**TASK:** Could you output exactly the lines running from the one containing "Image resolution: width=536" to the final line of the listing below, leaving out pictures?

THE DATA section start

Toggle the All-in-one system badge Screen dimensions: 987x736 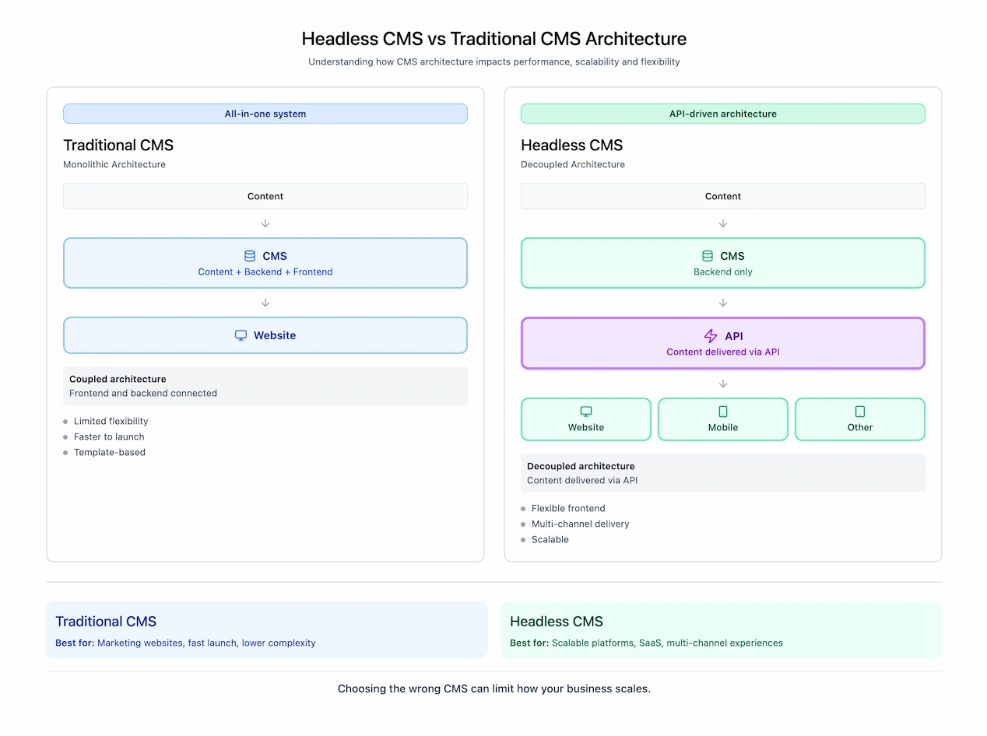point(265,114)
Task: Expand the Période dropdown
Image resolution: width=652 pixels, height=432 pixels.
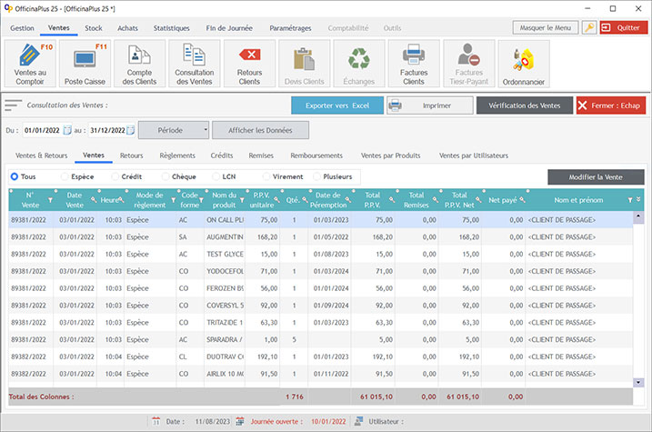Action: click(206, 130)
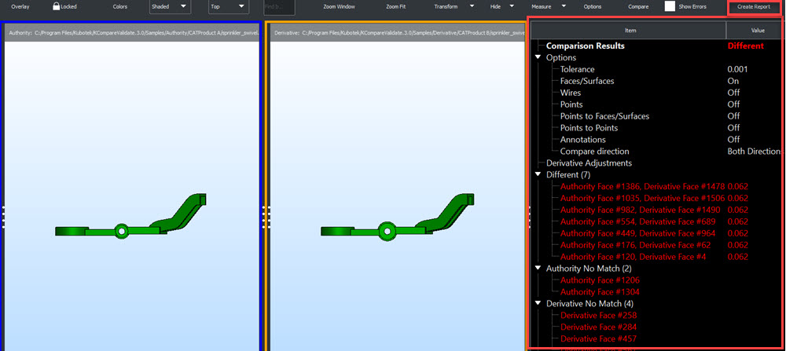Click the Create Report button
Viewport: 786px width, 351px height.
[x=753, y=7]
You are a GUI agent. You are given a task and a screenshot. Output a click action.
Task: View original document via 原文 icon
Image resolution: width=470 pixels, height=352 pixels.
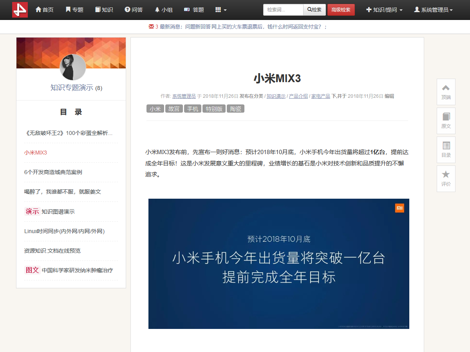[x=446, y=120]
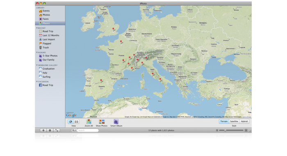Switch to the list browser view
This screenshot has height=156, width=287.
click(76, 122)
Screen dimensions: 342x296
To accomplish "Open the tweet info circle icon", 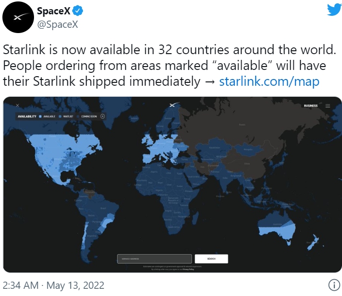I will coord(334,285).
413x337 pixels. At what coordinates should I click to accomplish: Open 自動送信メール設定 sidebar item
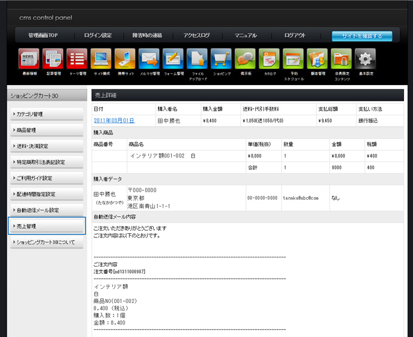(47, 210)
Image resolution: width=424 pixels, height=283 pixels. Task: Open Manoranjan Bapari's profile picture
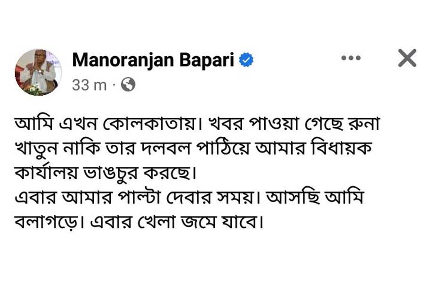click(x=39, y=72)
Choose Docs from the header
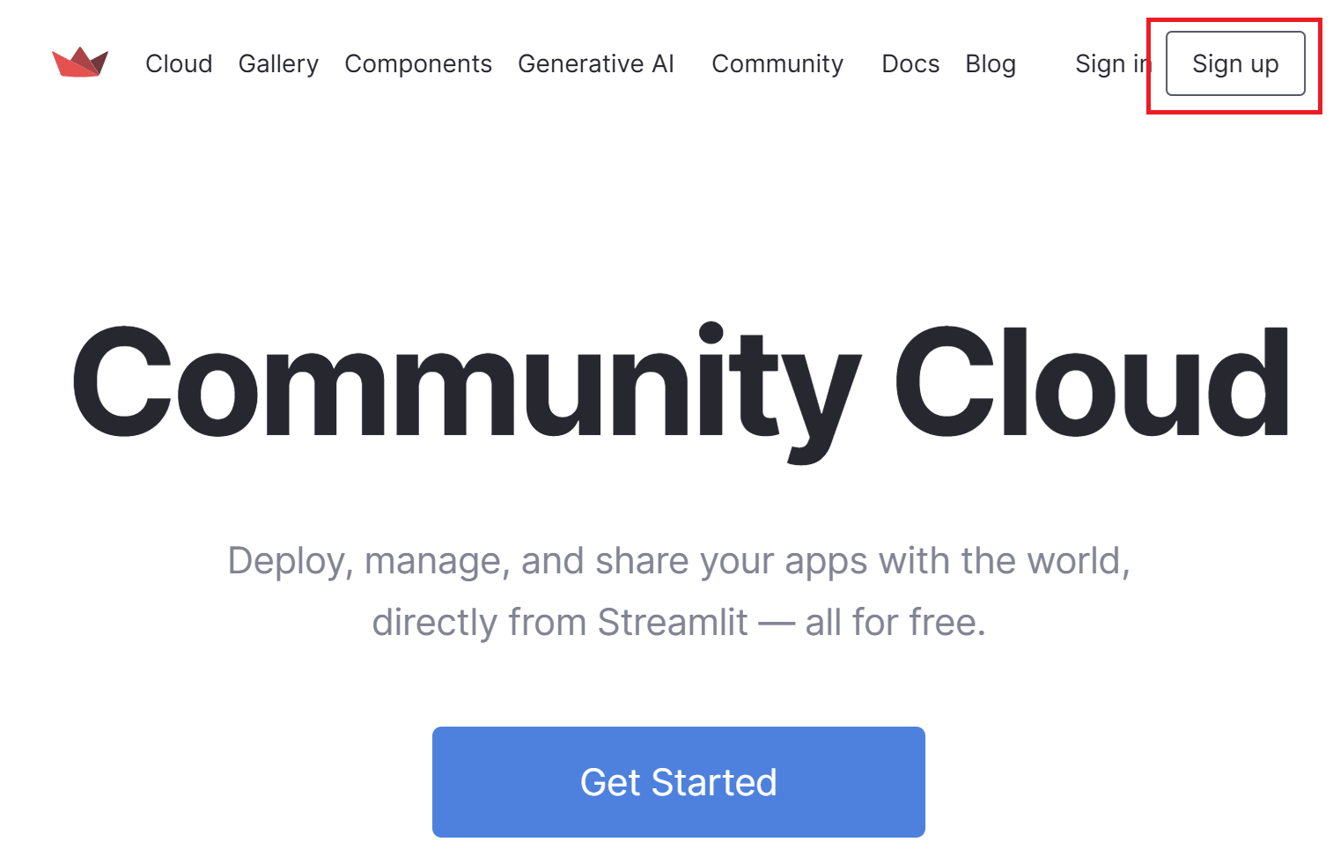 point(910,63)
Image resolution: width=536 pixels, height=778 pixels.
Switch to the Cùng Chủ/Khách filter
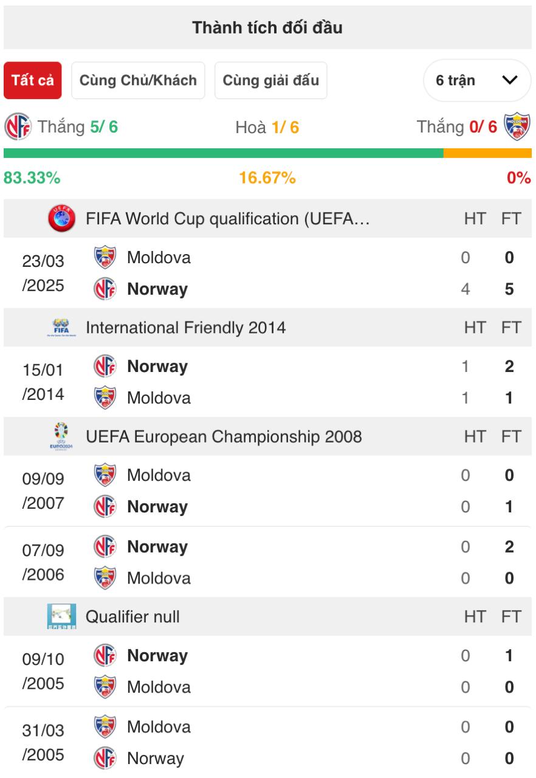(x=138, y=80)
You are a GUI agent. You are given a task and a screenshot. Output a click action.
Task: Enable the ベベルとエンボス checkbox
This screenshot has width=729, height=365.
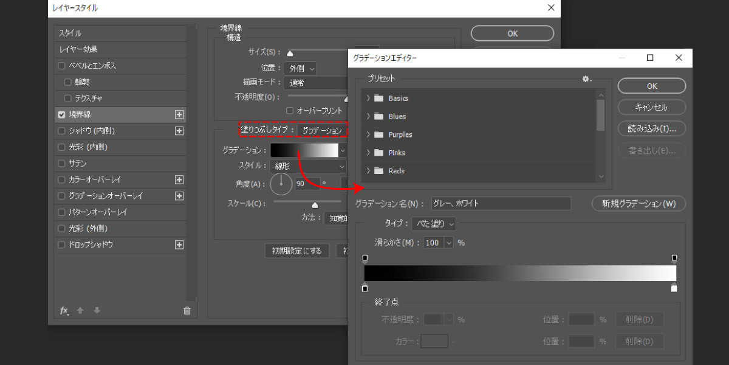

THE DATA section end

**RESULT:**
Image resolution: width=536 pixels, height=778 pixels.
Switch to the Cùng Chủ/Khách filter
(x=138, y=80)
You are a GUI agent. You are given a task and a screenshot. Output a click action.
Task: Enable the ベベルとエンボス checkbox
This screenshot has width=729, height=365.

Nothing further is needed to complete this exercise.